-- RECORDS FOR THE TASK start --

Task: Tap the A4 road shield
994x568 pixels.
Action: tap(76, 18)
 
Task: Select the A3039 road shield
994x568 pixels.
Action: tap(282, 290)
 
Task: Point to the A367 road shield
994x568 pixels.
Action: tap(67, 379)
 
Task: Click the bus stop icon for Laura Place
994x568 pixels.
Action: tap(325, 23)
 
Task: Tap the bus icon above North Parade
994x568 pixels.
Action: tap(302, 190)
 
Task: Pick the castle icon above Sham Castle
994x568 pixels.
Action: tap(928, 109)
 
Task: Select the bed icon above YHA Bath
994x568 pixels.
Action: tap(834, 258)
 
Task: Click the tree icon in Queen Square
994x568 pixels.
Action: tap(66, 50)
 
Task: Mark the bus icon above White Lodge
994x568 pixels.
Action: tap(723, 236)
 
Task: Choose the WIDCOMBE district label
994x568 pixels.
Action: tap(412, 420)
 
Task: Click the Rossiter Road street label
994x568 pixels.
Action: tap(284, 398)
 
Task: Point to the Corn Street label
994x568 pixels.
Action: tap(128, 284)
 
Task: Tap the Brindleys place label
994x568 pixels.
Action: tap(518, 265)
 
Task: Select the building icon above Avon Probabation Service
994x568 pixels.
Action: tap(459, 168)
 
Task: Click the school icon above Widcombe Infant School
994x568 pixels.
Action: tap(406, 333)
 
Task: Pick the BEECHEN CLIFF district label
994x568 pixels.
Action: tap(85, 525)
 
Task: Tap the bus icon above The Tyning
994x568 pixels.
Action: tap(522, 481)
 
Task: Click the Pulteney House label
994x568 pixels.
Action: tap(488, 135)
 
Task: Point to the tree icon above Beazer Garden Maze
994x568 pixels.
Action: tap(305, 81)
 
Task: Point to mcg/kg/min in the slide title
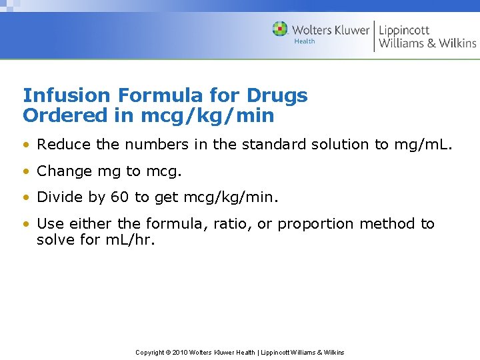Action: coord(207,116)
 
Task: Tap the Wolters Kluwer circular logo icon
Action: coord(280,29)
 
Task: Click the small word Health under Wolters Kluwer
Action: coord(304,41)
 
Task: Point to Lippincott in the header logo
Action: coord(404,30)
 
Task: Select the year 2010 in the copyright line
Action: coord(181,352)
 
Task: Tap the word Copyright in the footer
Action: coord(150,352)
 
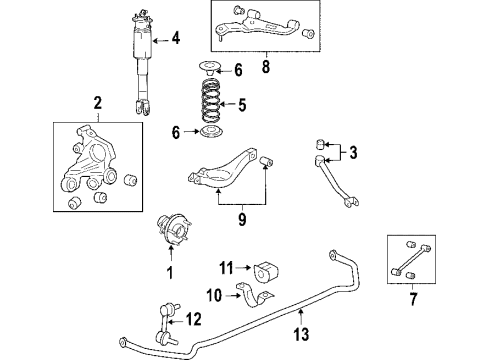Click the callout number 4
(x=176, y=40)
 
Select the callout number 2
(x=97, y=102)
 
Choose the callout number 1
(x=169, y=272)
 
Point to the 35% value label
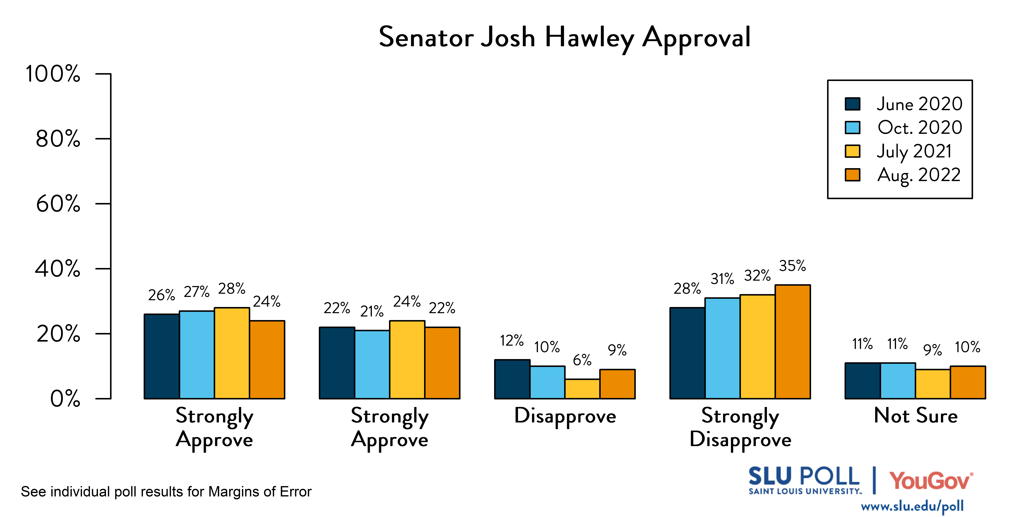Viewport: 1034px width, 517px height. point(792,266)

-- RECORDS FOR THE TASK end --

Pick out every line in the records that contains the word "above", and copy each one.

ANSWER TO THE TASK:
Task: Tap the bus icon above North Parade
Task: Pick the castle icon above Sham Castle
Task: Select the bed icon above YHA Bath
Task: Mark the bus icon above White Lodge
Task: Select the building icon above Avon Probabation Service
Task: Click the school icon above Widcombe Infant School
Task: Tap the bus icon above The Tyning
Task: Point to the tree icon above Beazer Garden Maze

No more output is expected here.